[Source records]

====================

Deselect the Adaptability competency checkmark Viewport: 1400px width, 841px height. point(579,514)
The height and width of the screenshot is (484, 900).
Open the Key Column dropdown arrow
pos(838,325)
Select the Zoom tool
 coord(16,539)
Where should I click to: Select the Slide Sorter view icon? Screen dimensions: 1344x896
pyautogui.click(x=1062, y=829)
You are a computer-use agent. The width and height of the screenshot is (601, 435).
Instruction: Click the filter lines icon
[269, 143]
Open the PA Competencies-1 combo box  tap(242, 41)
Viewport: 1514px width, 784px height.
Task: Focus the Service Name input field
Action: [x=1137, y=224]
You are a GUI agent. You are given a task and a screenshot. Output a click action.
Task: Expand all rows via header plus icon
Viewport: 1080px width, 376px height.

====================

# BRIEF
Write out the items again from the line containing "You are a GUI" through the last item, swapping "plus icon" for "expand icon" and leaving everything else as it is.

# OUTPUT OF THE TASK
You are a GUI agent. You are given a task and a screenshot. Output a click action.
Task: Expand all rows via header expand icon
Viewport: 1080px width, 376px height.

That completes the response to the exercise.